Friday, 18 October 2013

rave sketch - the melaleuca man

eat enough of these green ants here
     and even if you were to die
somewhere in the bush, it wouldn’t
     be from scurvy. this tree
they’re on, a type of melaleuca. koori
     kids suck its flowers, you’ll see
why. taste one stem to tip and bless
     the morning. you see?
when I went walkabout those ten or
     twenty years, I’d see
a melaleuca near a billabong and set
     to meditating, still as, oh
the permafrost used to be still, and I’d
     contemplate Being
flayed of its ornamentation, like a paper-
     bark down to hard wood
but also ornamented with everything
     Everything – trees, no trees
green ants, no green ants, seven billion
     ashrams, all possible.
the emptiness of the outback reveals
     in time, a grub, a speck of red
dust to be infinite. do you understand?
     when I tasted of the ascorbic
acid, when I sucked of the honey flower
     Ishvara also tasted of the acid
and sucked of the honey so loved
     by our inner children.

yes I do, one son and one daughter
     but they were taken.
my neighbours – this is when I lived
     in Far North Queensland –
“expressed concerns” to the authorities
     never to me, about what
made a parent good. I home-schooled,
     kept their hair long, their feet
toughened. we ate in a way the Great
     Mother could in theory let her
whole brood eat. we lived for her wisdom
     but broke no laws, looked down
on no one. were they hungry sometimes?
     listen, hunger is a pedagogue
worth listening to, Atman and Brahman
     coalesce on an empty stomach
but my kids were never hungrier than any others
     because by hunger they really
meant malnourishment. they took away
     my kids on the picket-waves of
malnourishment. I prepared them for life
     as it is instead of inbreeding
illusions heaped on Illusion – clothing, food
     fuel, money, timelines
more than life, death, and the cycles – I
     taught them how to take water
from the ground, how to walk for days without
     fatigue, deliver dingo pups
need little and surpass.

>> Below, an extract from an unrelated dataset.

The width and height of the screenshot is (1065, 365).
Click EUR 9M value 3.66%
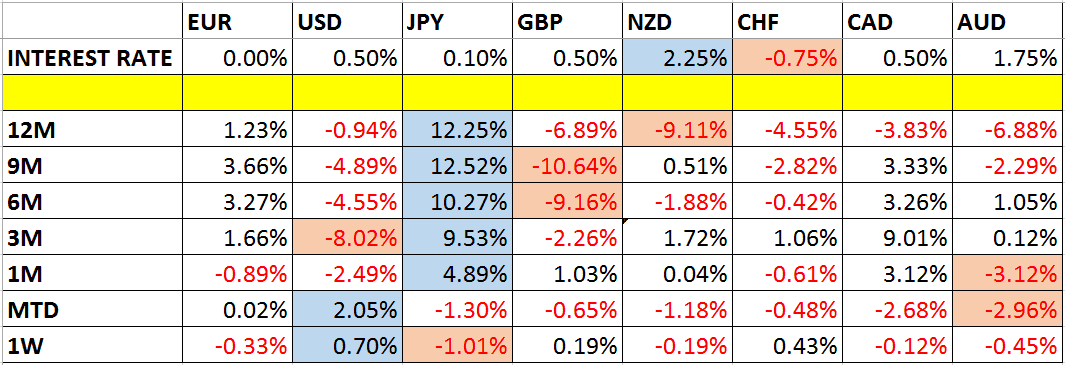click(238, 164)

I taught them to round
     out the vowels in their AUM.
I took them to Portland, Oregon to see grandma.
     they were round, they read
like professors. they were blissful kids
      and I was a bad father.
well of course I fought – I fought with this charcoal
     beard here, this leather-skin, these
fatless ribs of mine. was that battle winnable?
     when I’m up the peninsula
I’ll see them. if you were to see and hear them
     you’d know I won the war.
   
     fifty-nine kilograms
when last I weighed myself. that, I believe
     was in 2004.
but you’re really asking something
     much heavier!
and I could tell you, I do these tours, I live like
     this for an audience. you’d
believe it. a festivalgoer, I could say, doesn’t
     listen but worships
the names on the lifestyle notice board
     cuts the city
to be a weeklong disciple, where credulity
     and discernment
are one, where you’re either in the lotus
     position or unholy
maybe even “square” among folks your age.
     I teach bush food
as its foraged and eaten in The Middle Way.

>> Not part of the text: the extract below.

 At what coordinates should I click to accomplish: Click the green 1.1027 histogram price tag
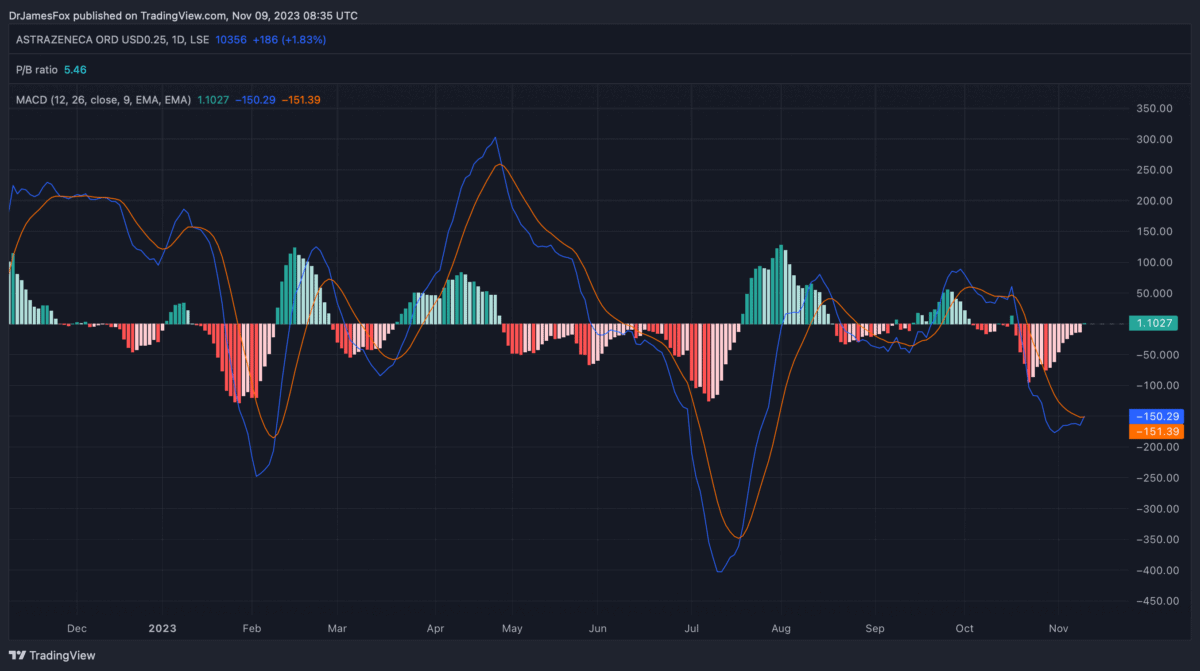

     I hide the grace in green ants
because receptivity and gullibility collapse when
     you speak of the spirit or the earth.

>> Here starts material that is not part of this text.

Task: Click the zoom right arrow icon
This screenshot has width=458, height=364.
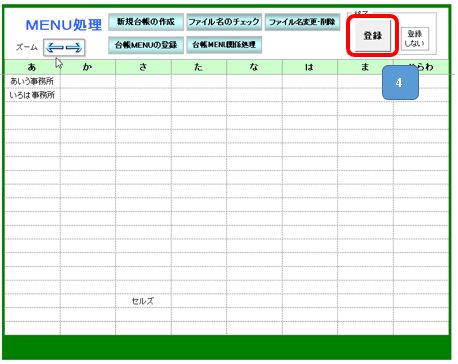Action: point(73,48)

there’s no line, horrifyingly, to demarcate them.
     I teach at these festivals
which some may call pernicious – drugs
     and fossil fuel power and all –
to the cause, wreck the bush, quarantine
     our magic from the cities
relegate our magic to the realm of holiday
     for one reason – the alternative
sounds our death knell. If we listen we survive
     and folks here, whatever else
they might want, want to listen and love.
     here, suck another flower –
you, me, the sweetness – everything’s Ishvara.
    and the very same laws that govern
this beautiful melaleuca's growth, remember
     rear hearts and hurricanes too

your sweetheart's eyes, that poem you're jotting.